What is asked: Update the rows below by replacing "dropdown" with "drop-down menu" and keeping everything else the same. Leave the pictures out of your answer.

Material provided:
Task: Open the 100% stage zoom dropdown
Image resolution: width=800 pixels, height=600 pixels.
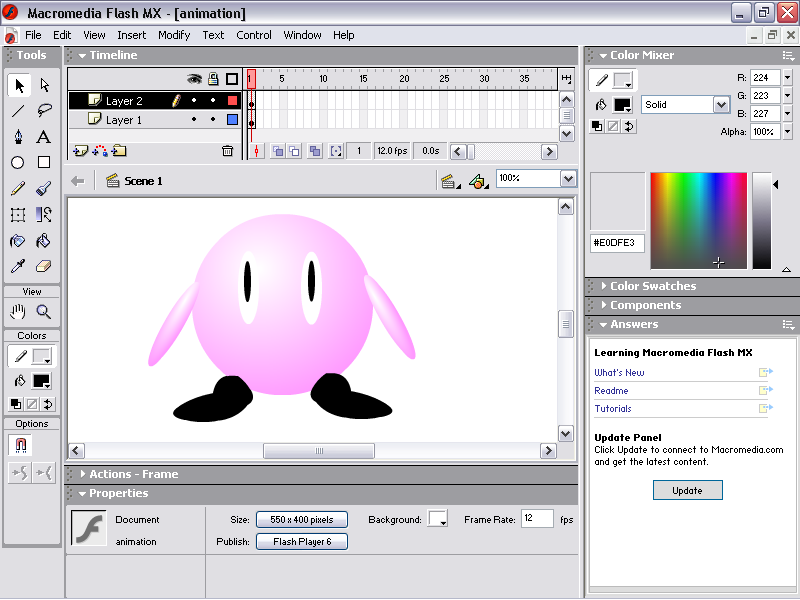Action: [568, 178]
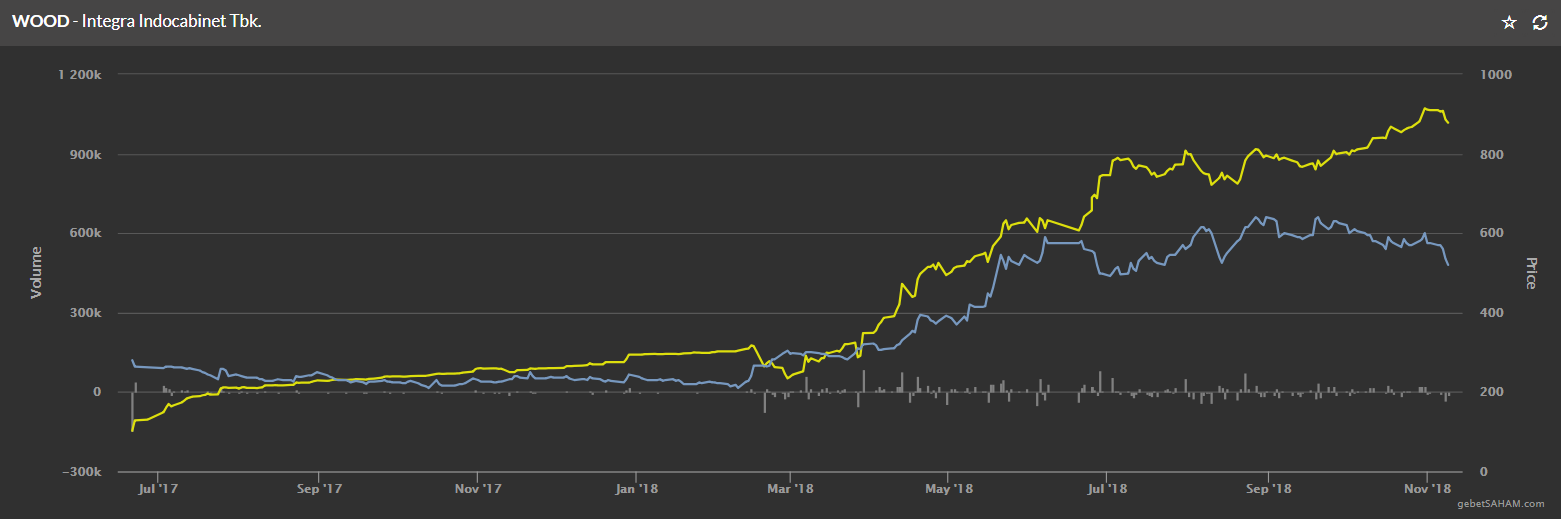The height and width of the screenshot is (519, 1561).
Task: Click the refresh chart icon
Action: pyautogui.click(x=1540, y=22)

Answer to the problem:
Task: Open the 100% stage zoom drop-down menu
Image resolution: width=800 pixels, height=600 pixels.
Action: [568, 178]
The height and width of the screenshot is (519, 1561).
Task: Click the refresh chart icon
Action: pyautogui.click(x=1540, y=22)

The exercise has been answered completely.